Mesajı Okuyun
Old 04-11-2008, 18:01   #1
baruter

 
Varsayılan İdari işlemin iptali sonucu ödenen cezanın geri alınması , faiz sorunu

Müvekkile Çalışma Bakanlığı tarafından kaçak işçi çalıştırdığı gerekçesiyle ceza kesilmiş ve bu ceza bedeli müvekkil tarafından süresinde ödenmiş ve dava açılmıştı. İdare Mahkemesi tarafından davamız haklı bulundu ve işlem iptal edildi ancak cezanın iadesi ile ilgili talebimiz hakkında bir karar verilmedi. Bunun üzerine ilamsız takip yoluyla, ödeme gününden takip gününe kadar yasal reeskont faizi ile ödenen miktarı talep ettiğimizde, kurumca faizin tümüne, dava karar tarihinden itibaren istenebileceği gerekçesiyle itiraz edildi.

Kurumun hizmet kusuru bulunduğu için buna karşı iptal davası açmak istiyorum.
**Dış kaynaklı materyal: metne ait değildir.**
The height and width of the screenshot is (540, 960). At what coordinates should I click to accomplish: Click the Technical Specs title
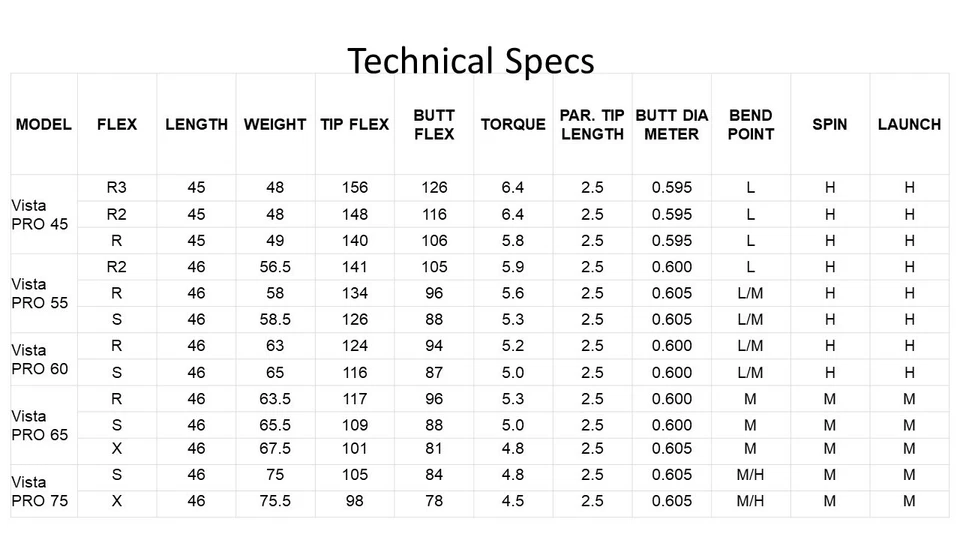(x=471, y=61)
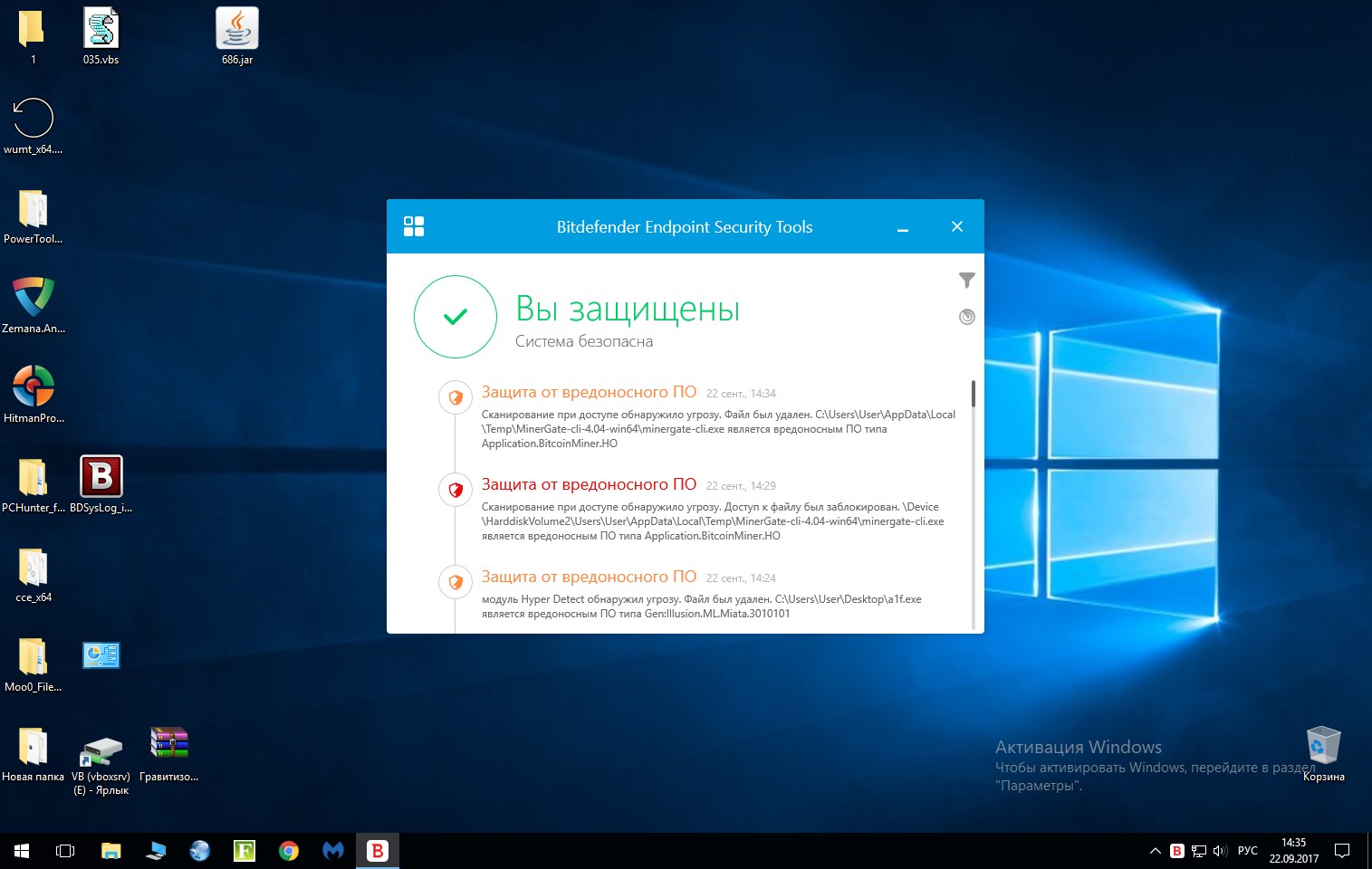Expand the hidden system tray icons chevron

[x=1155, y=851]
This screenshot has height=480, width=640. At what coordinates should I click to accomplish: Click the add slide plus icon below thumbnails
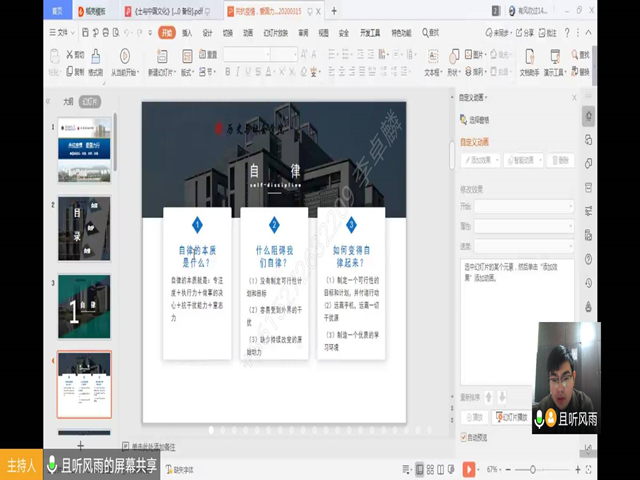click(81, 444)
Ancak sulh mahkemesinin bu konuda görevsizlik verebileceğini düşünüyorum. İncelediğim 2577 S. K. m. 12:

İptal ve tam yargı davaları

Madde 12 - İlgililer haklarını ihlal eden bir idari işlem dolayısıyla Danıştaya ve idare ve vergi mahkemelerine doğrudan doğruya tam yargı davası veya iptal ve tam yargı davalarını birlikte açabilecekleri gibi ilk önce iptal davası açarak bu davanın karara bağlanması üzerine, bu husustaki kararın veya kanun yollarına başvurulması halinde verilecek kararın tebliği veya bir işlemin icrası sebebiyle doğan zararlardan dolayı icra tarihinden itibaren dava süresi içinde tam yargı davası açabilirler. Bu halde de ilgililerin 11 inci madde uyarınca idareye başvurma hakları saklıdır.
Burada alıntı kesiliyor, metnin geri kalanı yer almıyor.